Dans la narration, comme dans les autres parties du discours, le pathétique indirect, sans annoncer autant de force que le pathétique direct, en a bien davantage. Il s'insinue, il pénètre, il s'empare insensiblement des esprits et les maîtrise, sans qu'ils s'en aperçoivent, d'autant plus sûr de ses effets qu'il parait agir sans effort. L'orateur parle en simple témoin; et, lorsque la chose est par elle-même ou terrible, ou touchante, ou digne d'exciter l'indignation et la revolte, il se garde bien de mêler au récit qu'il en fait, les mouvements qu'il veut produire.

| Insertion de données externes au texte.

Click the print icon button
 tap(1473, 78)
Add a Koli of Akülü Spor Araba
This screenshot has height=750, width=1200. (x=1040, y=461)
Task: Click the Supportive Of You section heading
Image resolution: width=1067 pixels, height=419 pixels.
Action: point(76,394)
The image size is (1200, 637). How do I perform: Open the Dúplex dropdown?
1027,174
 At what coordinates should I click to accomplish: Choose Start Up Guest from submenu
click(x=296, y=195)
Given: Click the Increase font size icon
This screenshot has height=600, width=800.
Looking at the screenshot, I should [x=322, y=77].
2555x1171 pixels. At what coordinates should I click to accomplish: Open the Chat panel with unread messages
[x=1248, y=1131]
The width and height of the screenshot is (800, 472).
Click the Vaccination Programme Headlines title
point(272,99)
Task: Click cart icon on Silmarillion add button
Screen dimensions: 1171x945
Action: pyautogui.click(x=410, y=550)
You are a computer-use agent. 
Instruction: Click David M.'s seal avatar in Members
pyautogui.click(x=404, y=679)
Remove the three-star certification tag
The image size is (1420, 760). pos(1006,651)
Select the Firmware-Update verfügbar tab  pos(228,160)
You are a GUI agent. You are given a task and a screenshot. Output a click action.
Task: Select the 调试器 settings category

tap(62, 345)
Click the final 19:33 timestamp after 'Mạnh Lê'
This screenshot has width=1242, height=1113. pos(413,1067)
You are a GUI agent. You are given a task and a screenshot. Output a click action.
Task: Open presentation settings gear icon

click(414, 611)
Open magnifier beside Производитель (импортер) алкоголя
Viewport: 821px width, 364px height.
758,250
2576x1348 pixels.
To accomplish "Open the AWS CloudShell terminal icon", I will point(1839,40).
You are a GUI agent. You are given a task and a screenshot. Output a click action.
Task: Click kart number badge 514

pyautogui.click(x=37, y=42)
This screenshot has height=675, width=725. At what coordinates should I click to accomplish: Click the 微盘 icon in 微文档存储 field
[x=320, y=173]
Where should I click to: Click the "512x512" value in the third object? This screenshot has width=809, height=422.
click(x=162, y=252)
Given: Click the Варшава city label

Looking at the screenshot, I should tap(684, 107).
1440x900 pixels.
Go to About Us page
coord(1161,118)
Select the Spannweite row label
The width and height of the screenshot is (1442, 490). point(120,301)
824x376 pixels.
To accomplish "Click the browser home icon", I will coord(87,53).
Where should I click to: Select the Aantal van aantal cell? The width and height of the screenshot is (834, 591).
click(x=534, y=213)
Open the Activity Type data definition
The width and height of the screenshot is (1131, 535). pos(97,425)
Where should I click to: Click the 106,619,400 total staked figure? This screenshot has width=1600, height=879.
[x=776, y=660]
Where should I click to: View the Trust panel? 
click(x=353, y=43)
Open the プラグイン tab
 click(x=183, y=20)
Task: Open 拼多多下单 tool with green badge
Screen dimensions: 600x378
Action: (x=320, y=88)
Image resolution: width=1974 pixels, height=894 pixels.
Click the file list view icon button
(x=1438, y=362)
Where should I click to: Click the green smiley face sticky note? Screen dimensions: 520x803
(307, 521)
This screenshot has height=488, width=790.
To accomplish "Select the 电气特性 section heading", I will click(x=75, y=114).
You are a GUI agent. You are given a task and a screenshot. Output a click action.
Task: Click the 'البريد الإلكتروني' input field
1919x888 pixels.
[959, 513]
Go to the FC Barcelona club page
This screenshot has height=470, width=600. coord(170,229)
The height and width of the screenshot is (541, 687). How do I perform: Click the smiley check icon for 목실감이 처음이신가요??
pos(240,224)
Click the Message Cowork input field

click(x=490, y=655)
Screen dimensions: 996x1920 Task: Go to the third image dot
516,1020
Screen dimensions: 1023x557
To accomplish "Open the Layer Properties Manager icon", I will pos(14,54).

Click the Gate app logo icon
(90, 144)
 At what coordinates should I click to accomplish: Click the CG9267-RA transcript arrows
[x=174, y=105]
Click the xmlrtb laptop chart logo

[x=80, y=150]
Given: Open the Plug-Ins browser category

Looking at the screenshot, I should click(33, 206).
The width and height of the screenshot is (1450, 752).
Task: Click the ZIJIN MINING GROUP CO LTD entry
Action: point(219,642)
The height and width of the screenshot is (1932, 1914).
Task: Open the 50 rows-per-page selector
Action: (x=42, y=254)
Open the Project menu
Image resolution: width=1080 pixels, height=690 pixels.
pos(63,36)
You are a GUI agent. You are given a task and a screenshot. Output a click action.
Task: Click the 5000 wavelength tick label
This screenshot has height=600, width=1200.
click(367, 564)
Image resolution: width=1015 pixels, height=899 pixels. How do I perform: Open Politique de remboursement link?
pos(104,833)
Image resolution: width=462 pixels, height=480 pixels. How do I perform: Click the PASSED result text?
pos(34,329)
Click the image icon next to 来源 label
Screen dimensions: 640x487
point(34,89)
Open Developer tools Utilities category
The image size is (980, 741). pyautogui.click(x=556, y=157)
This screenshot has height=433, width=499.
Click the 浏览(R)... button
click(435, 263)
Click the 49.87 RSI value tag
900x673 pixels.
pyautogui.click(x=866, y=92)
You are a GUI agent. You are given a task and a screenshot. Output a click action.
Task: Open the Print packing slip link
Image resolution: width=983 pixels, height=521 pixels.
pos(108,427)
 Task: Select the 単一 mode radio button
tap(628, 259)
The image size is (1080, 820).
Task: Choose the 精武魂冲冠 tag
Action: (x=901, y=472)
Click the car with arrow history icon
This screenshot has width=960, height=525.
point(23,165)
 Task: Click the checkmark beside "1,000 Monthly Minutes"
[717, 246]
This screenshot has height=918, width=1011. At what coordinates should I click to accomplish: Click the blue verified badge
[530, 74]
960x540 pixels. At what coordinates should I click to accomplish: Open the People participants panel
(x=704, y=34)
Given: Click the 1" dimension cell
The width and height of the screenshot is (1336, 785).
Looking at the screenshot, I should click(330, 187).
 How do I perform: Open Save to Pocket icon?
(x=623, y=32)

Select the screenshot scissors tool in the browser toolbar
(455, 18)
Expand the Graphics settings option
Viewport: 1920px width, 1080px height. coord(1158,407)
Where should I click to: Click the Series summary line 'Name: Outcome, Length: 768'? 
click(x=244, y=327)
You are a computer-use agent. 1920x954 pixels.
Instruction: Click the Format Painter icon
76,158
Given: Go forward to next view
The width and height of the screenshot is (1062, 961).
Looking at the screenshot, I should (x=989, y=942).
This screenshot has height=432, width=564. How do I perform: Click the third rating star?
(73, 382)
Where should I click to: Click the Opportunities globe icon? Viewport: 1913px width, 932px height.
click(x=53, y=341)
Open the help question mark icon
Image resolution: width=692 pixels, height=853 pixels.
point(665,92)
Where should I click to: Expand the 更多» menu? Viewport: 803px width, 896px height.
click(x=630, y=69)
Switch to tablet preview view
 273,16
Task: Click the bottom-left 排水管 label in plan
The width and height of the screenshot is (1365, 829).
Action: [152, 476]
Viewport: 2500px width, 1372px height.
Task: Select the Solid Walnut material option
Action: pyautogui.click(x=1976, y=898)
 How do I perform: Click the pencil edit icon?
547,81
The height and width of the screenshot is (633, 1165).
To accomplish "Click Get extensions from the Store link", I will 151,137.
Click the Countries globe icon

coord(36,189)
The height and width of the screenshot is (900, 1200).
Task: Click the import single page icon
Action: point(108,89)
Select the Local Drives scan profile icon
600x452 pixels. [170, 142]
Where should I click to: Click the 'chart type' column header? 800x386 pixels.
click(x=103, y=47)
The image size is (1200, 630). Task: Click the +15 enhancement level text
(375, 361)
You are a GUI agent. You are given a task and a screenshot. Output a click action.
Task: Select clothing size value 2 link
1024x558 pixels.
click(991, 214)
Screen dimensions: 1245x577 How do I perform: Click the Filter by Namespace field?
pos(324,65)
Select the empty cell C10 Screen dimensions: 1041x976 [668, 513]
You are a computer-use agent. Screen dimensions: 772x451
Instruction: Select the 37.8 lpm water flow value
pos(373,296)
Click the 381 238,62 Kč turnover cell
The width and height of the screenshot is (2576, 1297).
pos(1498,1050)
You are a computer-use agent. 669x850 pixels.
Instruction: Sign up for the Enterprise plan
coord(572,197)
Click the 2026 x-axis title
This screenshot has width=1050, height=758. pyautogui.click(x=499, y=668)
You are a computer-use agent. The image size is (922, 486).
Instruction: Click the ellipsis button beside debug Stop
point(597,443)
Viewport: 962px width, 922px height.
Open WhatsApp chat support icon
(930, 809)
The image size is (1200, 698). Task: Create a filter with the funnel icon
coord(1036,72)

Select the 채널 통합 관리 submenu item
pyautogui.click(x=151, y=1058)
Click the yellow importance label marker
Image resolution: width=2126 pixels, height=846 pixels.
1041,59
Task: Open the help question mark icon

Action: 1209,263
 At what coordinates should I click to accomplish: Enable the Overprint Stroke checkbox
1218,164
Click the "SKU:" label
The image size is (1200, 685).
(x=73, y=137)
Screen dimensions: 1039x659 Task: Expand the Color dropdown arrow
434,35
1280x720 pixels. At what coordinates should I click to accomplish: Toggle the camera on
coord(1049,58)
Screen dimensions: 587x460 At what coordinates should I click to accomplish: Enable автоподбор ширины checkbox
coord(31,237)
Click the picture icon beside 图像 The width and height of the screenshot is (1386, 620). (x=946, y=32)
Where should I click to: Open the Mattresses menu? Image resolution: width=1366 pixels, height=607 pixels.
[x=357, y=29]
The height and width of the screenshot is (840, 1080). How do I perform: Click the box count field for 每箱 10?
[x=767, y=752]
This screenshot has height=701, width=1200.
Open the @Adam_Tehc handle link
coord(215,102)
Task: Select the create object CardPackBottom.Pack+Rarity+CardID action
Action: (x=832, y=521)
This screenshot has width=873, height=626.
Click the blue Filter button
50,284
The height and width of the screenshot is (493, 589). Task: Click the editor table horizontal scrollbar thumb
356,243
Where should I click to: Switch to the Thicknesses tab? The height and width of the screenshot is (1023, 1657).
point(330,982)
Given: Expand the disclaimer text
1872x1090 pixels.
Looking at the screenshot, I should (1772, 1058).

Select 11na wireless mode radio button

Il met sous les yeux le tableau de la force et de la faiblesse, de l'injure et de l'innocence; il dit comment le fort a écrasé le faible, et comment le faible, en gémissant, a succombé: c'en est assez; plus il expose simplement, plus il émeut.

En employant le pathétique indirect, l'orateur ne compromet jamais son ministère ni sa cause. Le récit, l'exposé, la peinture qu'il fait, peut causer une émotion plus ou moins vive sans conséquence. Mais lorsqu'en se passionnant lui-même, il s'efforce en vain de nous émouvoir, et que, par malheur, tout ce qui l'environne est froid, tandis que lui seul il s'agite, ce contraste risible fait perdre à son sujet tout ce qu'il a de sérieux, à son éloquence toute sa dignité, à ses moyens toute leur force.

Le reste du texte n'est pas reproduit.